On the other hand, when only the value of Y / X is smaller than 2 (Comparative Examples 2 and 6), when only the value of Z / X is smaller than 30 (Comparative Examples 1, 3, 4, 10-13), or Y When / X is smaller than 2 and the value of Z / X is smaller than 30 (Comparative Examples 5, 7 to 9 and 14), the SN ratio rapidly decreased and the SN ratio was less than 20 dB. (Comparative Examples 1-14).

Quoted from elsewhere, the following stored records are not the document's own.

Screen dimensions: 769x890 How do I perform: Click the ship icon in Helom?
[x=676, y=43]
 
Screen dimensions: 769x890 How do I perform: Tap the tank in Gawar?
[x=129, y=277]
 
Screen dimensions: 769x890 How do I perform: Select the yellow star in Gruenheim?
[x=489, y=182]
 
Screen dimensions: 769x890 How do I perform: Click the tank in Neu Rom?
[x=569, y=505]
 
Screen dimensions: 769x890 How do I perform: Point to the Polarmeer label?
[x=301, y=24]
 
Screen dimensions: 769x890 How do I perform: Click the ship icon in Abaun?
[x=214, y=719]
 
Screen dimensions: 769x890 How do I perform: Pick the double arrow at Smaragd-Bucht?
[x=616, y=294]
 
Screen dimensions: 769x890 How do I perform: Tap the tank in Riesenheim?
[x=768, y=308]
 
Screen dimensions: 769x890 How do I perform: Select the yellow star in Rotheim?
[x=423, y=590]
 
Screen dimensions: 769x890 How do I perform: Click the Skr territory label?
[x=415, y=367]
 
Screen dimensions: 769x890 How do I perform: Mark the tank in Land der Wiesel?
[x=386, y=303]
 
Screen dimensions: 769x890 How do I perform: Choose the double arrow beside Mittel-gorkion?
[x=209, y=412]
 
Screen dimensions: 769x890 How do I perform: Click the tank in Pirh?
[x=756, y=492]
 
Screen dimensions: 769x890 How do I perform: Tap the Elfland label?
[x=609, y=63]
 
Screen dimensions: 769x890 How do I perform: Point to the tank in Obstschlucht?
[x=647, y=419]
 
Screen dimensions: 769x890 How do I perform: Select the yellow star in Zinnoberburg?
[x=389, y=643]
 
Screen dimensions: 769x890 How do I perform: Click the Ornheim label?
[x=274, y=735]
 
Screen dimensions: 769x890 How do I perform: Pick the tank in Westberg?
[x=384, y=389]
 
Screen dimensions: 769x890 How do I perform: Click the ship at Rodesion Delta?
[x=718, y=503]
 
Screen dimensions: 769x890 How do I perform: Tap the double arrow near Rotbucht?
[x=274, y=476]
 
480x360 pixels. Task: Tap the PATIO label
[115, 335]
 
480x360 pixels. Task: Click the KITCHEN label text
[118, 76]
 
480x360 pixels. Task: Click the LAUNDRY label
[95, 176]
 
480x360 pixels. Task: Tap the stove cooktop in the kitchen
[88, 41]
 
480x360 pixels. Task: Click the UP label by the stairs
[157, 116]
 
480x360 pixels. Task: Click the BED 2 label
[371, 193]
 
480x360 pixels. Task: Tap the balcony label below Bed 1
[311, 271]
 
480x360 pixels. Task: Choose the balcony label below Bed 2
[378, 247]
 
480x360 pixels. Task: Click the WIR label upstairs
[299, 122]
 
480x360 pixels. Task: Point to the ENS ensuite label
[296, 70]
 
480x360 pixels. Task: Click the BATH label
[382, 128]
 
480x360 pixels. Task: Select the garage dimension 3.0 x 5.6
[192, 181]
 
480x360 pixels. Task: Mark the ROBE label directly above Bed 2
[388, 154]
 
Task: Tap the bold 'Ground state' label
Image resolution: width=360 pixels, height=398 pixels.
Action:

From this, good electromagnetic characteristics can be obtained when the average plate diameter of barium ferrite is 1/30 or less of the recording track width and 1/2 or less of the thickness of the magnetic layer as in the present invention. I understand.

Claims (4)

A signal is magnetically recorded on a magnetic recording medium with a track width of 0.5 to 1.5 μm and a bit length of 0.04 to 0.1 μm, and the magnetically recorded signal is reproduced by a magnetoresistive magnetic head (MR head). A magnetic recording / reproducing system
The magnetic recording medium has a magnetic layer containing a hexagonal ferrite ferromagnetic powder having a plate ratio of 2 to 5 and a binder on a nonmagnetic support, and the thickness of the magnetic layer is 0.03 to 0. .2 μm, the average plate diameter of the hexagonal ferrite ferromagnetic powder is 1/150 or more and 1/30 or less of the magnetic recording track width, and is 1/15 or more and 1/2 or less of the thickness of the magnetic layer. A magnetic recording / reproducing system characterized by the above. A signal is magnetically recorded on a magnetic recording medium with a track width of 0.5 to 1.5 μm and a bit length of 0.04 to 0.1 μm, and the magnetically recorded signal is reproduced by a magnetoresistive magnetic head (MR head). A magnetic recording / reproducing system
The magnetic recording medium has a nonmagnetic layer containing a nonmagnetic powder and a binder on a nonmagnetic support, and a magnetic layer containing a hexagonal ferrite ferromagnetic powder having a plate ratio of 2 to 5 and a binder in this order. The magnetic layer has a thickness of 0.03 to 0.2 μm, and the average plate diameter of the hexagonal ferrite ferromagnetic powder is 1/150 or more and 1/30 or less of the magnetically recorded track width, And a magnetic recording / reproducing system having a thickness of 1/15 to 1/2 of the thickness of the magnetic layer. 3. The magnetic recording / reproducing system according to claim 1, wherein the magnetic layer has a coercive force of 143 to 398 kA / m (1800 to 5000 Oe). The magnetic recording / reproducing system according to claim 1, wherein a squareness ratio (SQ) of the magnetic layer is 0.6 or more.